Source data

---+---

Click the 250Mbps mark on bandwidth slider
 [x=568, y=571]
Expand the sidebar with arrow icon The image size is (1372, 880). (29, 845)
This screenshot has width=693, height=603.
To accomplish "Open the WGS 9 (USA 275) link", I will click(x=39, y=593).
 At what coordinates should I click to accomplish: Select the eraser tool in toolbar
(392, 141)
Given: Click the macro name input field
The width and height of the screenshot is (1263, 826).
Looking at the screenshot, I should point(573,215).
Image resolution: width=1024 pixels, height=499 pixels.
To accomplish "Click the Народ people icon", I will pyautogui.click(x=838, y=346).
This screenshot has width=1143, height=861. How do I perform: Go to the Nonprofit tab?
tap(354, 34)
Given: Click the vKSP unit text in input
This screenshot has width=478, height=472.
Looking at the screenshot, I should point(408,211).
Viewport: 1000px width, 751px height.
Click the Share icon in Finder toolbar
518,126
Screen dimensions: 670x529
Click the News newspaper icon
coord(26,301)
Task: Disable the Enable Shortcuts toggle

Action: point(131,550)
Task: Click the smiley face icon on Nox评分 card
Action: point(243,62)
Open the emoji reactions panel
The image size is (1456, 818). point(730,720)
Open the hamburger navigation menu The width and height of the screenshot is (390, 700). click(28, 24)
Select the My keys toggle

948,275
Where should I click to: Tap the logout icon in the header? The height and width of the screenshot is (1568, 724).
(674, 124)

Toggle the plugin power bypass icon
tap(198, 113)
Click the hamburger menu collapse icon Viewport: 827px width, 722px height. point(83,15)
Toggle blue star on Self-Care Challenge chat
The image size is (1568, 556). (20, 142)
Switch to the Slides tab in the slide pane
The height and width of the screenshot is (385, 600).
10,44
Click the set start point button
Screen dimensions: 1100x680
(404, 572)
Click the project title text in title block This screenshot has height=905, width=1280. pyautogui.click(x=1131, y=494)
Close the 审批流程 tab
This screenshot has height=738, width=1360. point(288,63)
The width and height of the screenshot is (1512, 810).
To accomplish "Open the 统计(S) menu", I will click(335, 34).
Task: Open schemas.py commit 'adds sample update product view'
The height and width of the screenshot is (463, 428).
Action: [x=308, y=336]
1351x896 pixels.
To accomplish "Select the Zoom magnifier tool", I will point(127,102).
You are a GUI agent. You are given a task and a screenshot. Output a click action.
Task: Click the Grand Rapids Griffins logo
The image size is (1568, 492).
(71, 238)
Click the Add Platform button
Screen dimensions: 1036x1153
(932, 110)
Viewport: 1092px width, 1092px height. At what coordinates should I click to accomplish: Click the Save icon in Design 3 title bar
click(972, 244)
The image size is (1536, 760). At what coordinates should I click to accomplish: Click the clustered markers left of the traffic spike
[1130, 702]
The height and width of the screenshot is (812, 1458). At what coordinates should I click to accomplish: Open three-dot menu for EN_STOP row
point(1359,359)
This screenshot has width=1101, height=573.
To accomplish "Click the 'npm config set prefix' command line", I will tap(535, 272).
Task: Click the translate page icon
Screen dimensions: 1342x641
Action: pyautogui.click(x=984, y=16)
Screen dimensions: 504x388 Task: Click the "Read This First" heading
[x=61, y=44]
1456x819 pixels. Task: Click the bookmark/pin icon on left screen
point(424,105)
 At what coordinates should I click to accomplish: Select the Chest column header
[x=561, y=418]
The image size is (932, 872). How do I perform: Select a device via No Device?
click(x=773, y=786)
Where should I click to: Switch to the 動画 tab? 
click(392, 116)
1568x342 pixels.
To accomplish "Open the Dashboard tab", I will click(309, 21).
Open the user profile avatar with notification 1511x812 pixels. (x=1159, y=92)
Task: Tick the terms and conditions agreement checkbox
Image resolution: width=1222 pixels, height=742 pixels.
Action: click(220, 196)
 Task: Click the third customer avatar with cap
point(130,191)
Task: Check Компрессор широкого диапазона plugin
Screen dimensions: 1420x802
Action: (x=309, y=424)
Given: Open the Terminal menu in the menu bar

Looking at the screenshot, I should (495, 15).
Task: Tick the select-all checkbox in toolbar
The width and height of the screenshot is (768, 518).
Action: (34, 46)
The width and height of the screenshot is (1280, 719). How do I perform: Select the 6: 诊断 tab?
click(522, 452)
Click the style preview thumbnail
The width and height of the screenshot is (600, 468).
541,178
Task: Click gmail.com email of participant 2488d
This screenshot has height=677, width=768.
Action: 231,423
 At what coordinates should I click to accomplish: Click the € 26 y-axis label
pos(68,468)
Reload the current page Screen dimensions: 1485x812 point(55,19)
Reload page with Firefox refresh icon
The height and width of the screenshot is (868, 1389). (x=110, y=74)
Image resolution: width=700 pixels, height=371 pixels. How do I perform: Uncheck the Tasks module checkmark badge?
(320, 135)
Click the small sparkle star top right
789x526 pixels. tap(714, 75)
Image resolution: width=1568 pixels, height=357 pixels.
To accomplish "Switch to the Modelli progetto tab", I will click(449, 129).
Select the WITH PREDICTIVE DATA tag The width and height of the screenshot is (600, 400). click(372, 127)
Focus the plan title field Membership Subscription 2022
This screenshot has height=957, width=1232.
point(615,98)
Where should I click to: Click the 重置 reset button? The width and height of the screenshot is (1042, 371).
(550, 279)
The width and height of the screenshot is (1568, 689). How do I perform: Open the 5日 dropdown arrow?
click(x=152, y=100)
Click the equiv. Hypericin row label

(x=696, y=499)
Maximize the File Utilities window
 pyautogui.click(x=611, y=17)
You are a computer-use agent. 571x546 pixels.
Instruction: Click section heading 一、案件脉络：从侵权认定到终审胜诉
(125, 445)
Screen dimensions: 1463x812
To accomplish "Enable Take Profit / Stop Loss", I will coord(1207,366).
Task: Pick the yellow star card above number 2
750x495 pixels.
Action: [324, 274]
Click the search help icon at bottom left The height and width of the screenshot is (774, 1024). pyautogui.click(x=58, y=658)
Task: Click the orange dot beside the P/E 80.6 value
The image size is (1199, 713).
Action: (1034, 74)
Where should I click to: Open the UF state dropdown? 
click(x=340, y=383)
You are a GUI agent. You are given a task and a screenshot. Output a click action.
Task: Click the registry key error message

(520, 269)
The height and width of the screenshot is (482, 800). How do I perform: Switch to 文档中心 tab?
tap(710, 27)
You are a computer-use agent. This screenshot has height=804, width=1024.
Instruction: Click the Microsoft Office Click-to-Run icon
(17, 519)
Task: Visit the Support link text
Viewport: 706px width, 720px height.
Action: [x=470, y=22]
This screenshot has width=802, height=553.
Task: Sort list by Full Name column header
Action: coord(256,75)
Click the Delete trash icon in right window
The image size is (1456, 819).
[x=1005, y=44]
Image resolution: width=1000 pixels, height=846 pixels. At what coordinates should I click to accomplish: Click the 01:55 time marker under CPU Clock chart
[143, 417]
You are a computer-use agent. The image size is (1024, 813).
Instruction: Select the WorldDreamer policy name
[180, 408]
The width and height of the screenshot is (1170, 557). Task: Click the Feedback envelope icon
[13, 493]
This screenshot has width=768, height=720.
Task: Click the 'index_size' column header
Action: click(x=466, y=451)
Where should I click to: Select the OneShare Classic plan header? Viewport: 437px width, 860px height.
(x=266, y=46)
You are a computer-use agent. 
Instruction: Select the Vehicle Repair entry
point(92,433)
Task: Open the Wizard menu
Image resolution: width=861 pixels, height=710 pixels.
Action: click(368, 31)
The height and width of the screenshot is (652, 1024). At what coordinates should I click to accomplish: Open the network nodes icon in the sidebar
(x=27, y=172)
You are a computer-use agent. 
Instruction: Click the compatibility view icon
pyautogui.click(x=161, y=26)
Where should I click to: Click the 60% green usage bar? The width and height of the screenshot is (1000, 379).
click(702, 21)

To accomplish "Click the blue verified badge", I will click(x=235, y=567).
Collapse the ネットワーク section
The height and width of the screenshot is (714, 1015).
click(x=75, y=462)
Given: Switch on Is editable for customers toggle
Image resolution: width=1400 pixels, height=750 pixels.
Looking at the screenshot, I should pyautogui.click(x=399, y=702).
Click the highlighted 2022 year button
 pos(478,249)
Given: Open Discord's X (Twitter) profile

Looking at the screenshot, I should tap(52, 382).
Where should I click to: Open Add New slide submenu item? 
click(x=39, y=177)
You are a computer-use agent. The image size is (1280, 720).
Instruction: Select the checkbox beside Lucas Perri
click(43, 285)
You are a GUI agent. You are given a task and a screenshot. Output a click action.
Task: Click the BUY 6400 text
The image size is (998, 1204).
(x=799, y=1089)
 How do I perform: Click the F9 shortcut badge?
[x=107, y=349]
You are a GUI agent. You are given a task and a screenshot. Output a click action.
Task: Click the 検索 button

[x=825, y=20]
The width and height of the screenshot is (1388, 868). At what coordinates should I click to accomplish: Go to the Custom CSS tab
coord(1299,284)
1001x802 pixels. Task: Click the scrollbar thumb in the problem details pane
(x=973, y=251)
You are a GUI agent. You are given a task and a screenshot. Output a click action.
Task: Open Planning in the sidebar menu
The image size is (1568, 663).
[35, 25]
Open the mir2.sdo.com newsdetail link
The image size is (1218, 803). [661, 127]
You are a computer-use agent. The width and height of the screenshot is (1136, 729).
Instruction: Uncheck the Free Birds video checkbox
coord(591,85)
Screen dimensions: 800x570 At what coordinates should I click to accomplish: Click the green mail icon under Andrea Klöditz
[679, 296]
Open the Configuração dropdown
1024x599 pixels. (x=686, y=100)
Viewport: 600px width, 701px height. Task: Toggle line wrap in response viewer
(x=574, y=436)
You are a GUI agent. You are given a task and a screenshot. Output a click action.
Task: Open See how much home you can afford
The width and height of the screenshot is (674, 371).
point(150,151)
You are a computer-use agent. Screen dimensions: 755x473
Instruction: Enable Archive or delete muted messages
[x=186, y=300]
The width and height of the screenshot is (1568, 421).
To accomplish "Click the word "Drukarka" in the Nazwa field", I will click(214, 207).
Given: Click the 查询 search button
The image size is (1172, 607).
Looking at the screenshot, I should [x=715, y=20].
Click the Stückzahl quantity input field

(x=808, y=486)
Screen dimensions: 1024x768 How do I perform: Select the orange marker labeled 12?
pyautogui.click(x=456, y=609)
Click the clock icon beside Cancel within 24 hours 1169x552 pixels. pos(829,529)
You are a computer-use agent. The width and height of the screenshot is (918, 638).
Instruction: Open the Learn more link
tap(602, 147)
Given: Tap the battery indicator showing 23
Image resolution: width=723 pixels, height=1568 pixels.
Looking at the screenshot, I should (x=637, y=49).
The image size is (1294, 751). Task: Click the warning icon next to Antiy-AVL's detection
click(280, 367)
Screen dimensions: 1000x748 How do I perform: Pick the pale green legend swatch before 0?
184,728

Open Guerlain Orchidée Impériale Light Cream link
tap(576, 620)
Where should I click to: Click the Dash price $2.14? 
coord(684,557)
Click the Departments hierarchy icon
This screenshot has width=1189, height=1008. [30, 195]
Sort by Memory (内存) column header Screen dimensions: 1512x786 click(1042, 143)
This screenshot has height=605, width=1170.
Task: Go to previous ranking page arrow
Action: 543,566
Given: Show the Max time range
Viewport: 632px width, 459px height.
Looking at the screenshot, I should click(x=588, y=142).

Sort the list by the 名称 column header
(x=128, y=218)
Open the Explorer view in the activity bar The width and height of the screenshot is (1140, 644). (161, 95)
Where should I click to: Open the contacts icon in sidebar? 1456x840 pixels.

---+---

If a line above includes the string "will", pick it out.

To accomplish "Open the WGS 9 (USA 275) link", I will click(x=39, y=593).
To accomplish "Click the Народ people icon", I will pyautogui.click(x=838, y=346).
To accomplish "Open the 统计(S) menu", I will click(335, 34).
To accomplish "Select the Zoom magnifier tool", I will point(127,102).
To accomplish "Click the 'npm config set prefix' command line", I will tap(535, 272).
To accomplish "Open the Dashboard tab", I will click(309, 21).
To accomplish "Switch to the Modelli progetto tab", I will click(449, 129).
To accomplish "Enable Take Profit / Stop Loss", I will coord(1207,366).
To accomplish "Click the blue verified badge", I will click(x=235, y=567).
To accomplish "Click the word "Drukarka" in the Nazwa field", I will click(214, 207).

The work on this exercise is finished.